Published online by Cambridge University Press: 09 October 2009
This study has suggested that contemporary states in the Asia Pacific have been shaped by history, colonial experience and the struggle for independence, and that they gained independence in forms determined by and acceptable to the metropolitan powers. The first written constitutions of the region were in fact responses to the threat of colonialism and to a desire for 'modernity'.
The 'modern' constitutions of these states have regarded law as a tool for regulating the use of public power, prescribing the rights and duties of their citizens, establishing order and conformity, and managing progress. While they contemplate constitutional amendments, they also generally proclaim the nation-state to be the most highly evolved embodiment of the people's sovereignty.
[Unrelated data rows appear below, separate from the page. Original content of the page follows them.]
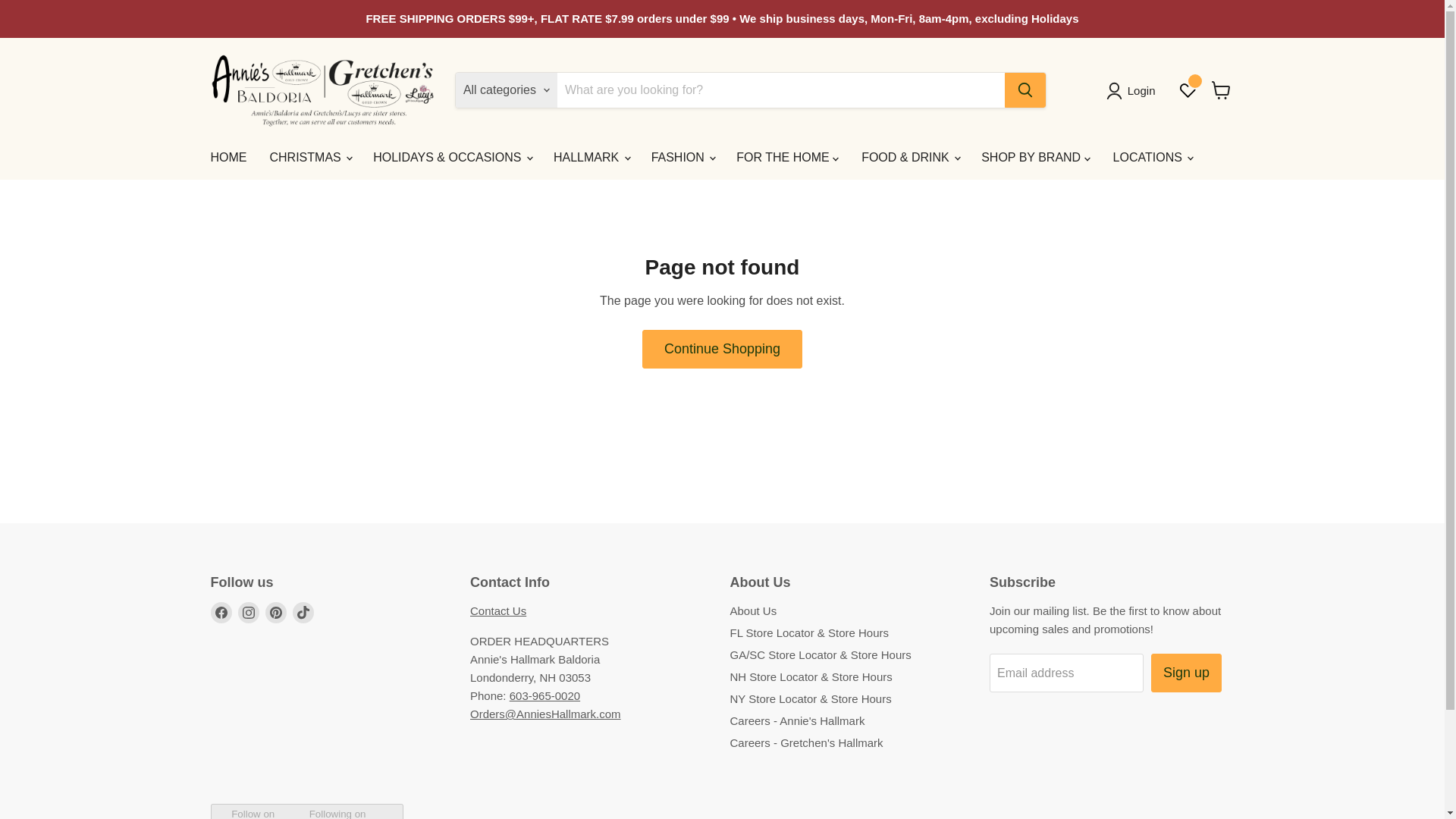
tel:603-965-0020 (544, 695)
Instagram (248, 612)
Pinterest (275, 612)
Facebook (221, 612)
View cart (1221, 90)
TikTok (303, 612)
Contact Us (497, 610)
Login (1132, 90)
HOME (227, 157)
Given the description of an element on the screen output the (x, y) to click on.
Paradoxically, while most independence constitutions claim to be 'autochthonous', they were invariably influenced by the constitutions and the legal systems of their colonial masters.
A majority of states in the Asia Pacific can thus be regarded as 'postcolonial' in that their constitutional values and practices were either copied from colonial authorities or established in reaction to them. They favour, as a consequence, access to the state by elites, whether as representatives or as beneficiaries. 'The language of the law' is not that of ‘the people’.
At the same time, these modern formal systems of law and political authority often intertwined with pre-existing rules of custom. Western systems based on majoritarian rule have traditionally been premised on homogeneous societies; studies of plural societies show that the permanent relegation of ethnic groups to the status of electoral minorities leads in time to dissatisfaction with the system.